In 2011, Alberto Savoia took the stage at the prestigious Google Test Automation Conference in full Grim Reaper regalia and declared that “test is dead.” The primary point being that testing no longer needed to be a separate role in the development lifecycle. Software processes and tools had matured to the point that macro quality concerns no longer required large dedicated teams to assure. Instead, testing had evolved into a collection of micro activities that could be spread over other roles, like program managers, developers and even end-users.

The 6 reasons I gave in 2011 for better software. Testing was no longer one of them.

He was right. In the trailing months after his dramatic prediction, first Google and then Microsoft discontinued most job titles that had the word ‘test’ in them. Software Engineer in Test, Test Engineer and so forth became very rare and test as a standalone career path all but disappeared. Most other companies followed suit.

The demise of testing as a separate discipline was a long, slow decline from its heyday in the 80s and 90s. Back then, software was poorly understood. Programming languages and the compilers that turned them into executable code were unreliable, little more than advanced prototypes. Teams would write software and have no idea how it might behave when it was installed in a customer environment and exposed to customer input. It took a lot of testing to prevent expensive recalls and still there were expensive recalls.

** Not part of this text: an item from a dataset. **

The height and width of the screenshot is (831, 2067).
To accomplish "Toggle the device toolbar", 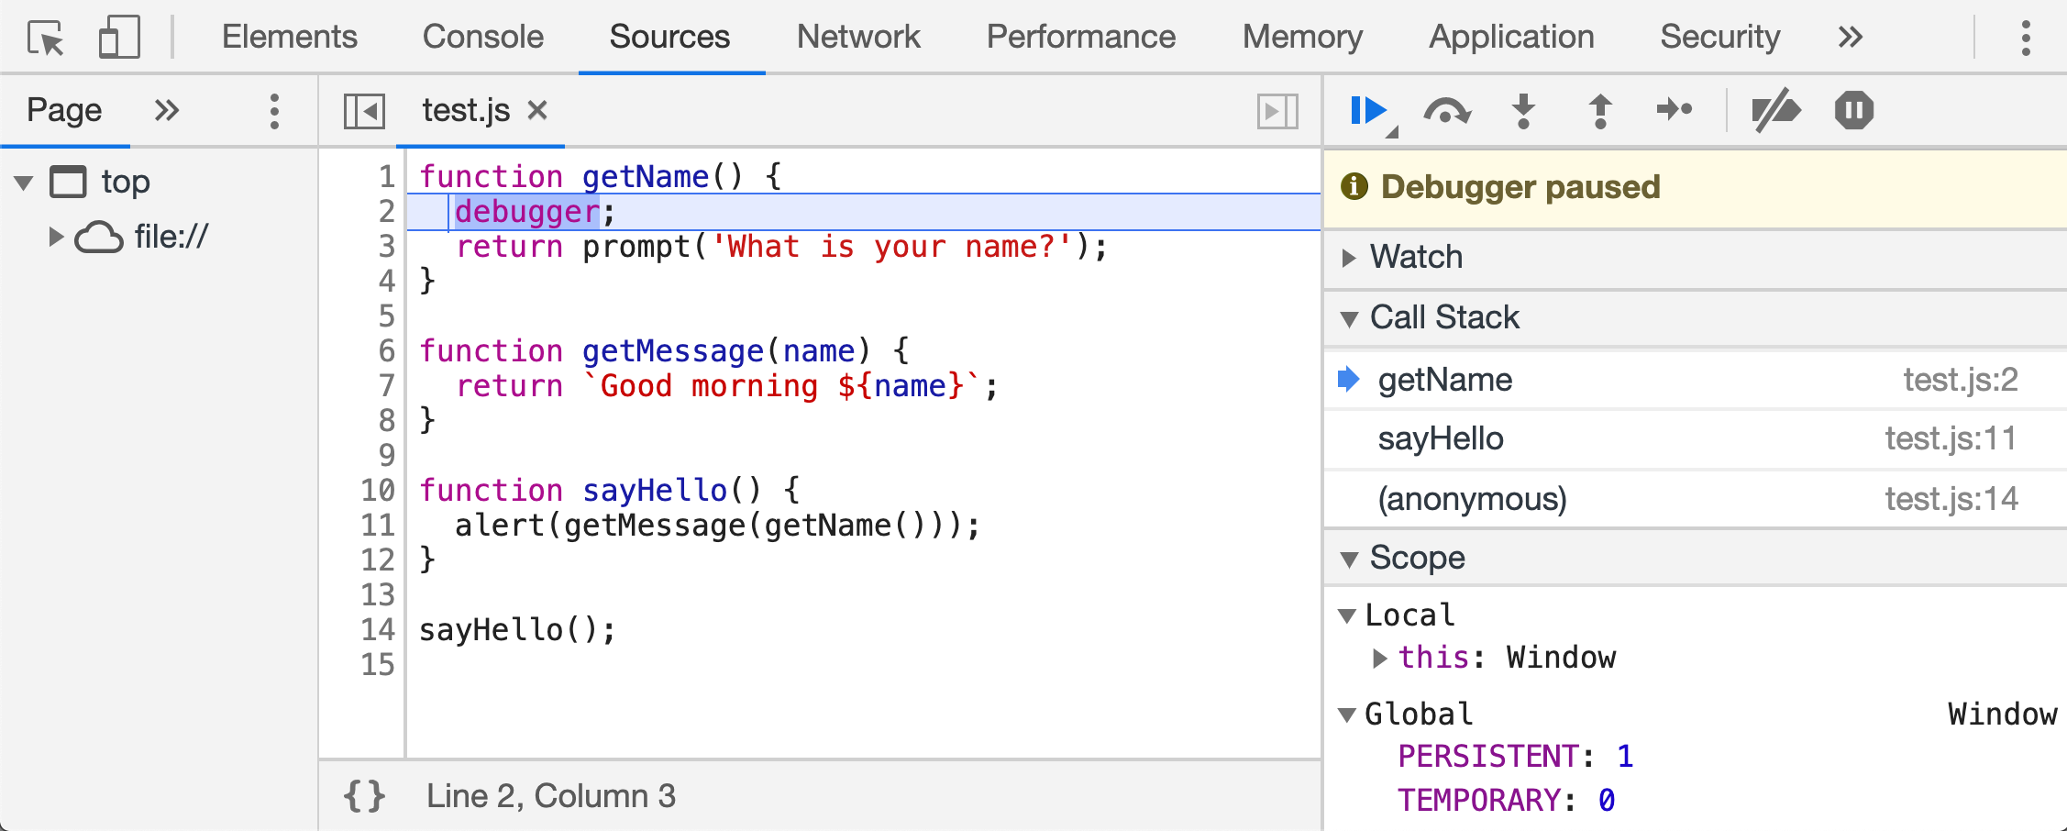I will [119, 38].
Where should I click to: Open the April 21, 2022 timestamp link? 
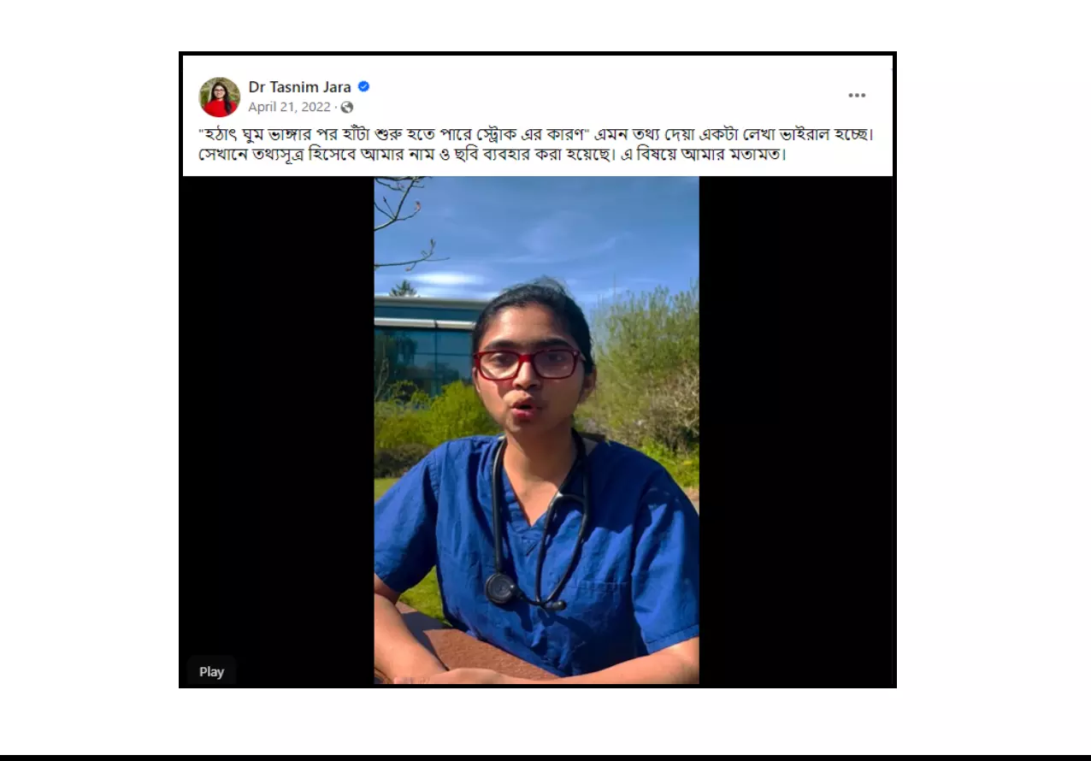click(x=289, y=107)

The discipline of testing thrived in this target-rich environment and research into software testing was a hot topic. My own article on testing was one of the most downloaded articles of the decade in the 1990s. By the time to 2000s ended, tools, processes and training matured to the point that software released after this time was reliable out of the gate and recall-class bugs were few and far between.

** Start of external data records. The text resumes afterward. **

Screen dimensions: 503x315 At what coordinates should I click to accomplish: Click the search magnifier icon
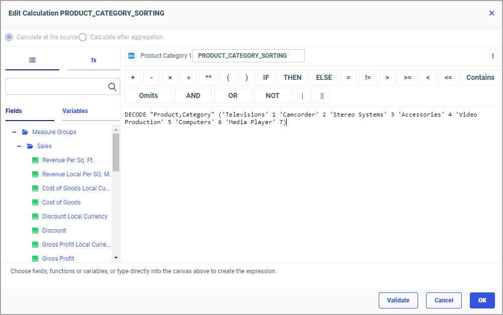click(x=112, y=87)
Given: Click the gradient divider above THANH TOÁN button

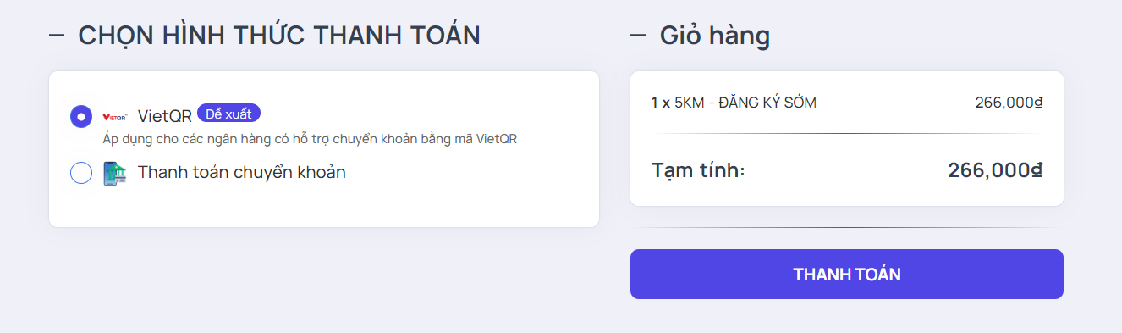Looking at the screenshot, I should pos(846,227).
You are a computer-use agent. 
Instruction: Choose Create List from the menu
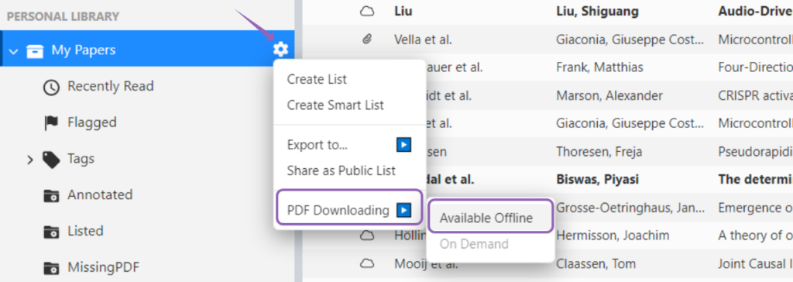tap(317, 80)
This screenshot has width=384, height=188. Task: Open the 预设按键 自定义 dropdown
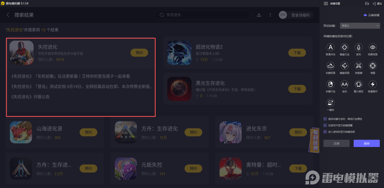(x=360, y=26)
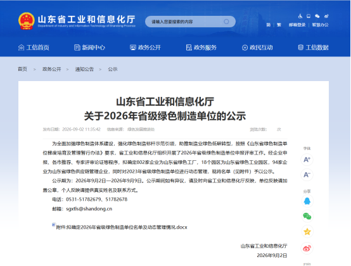Share article via red Weibo icon

click(x=307, y=248)

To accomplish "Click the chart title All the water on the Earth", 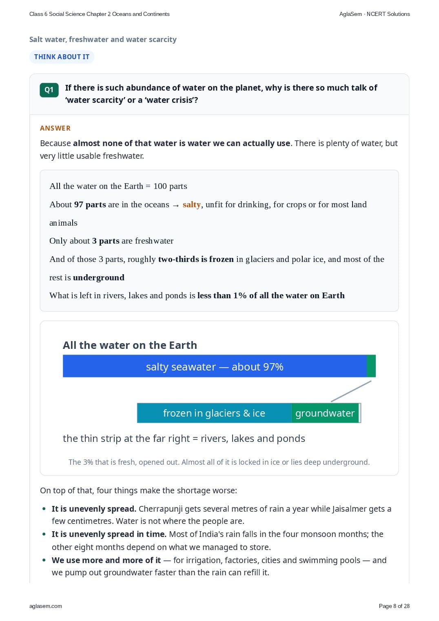I will (x=130, y=345).
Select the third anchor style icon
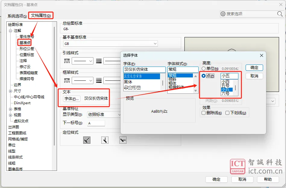The width and height of the screenshot is (286, 188). 123,140
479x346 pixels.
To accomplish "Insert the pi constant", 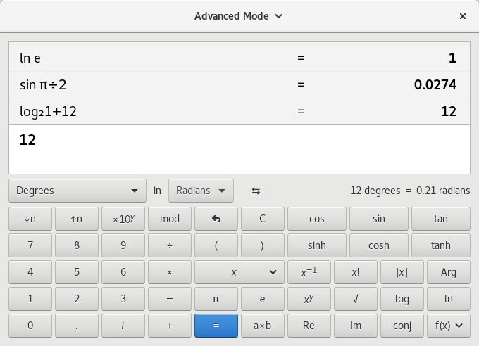I will pos(216,299).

This same process is going to have to play out with AI in a similar manner. In 2024 AI is as poorly understood as software was in 1994. Like the software of that time, AI is being trusted with many important tasks, making quality, safety and security concerns very real and present dangers.

In other words, software testing may well have died in 2011, but it’s mindset needs to be resurrected in 2024. The world needs the skills of testers more than ever and researchers need to step up to create similar tools, processes and training as they did for software so long ago. AI is a technology the world will depend on for decades to come. Getting the best quality assurance minds on it now is one of the highest technical imperatives of every company from Big Tech to do-it-yourself AI enthusiasts.

Will the real software testers please come forward?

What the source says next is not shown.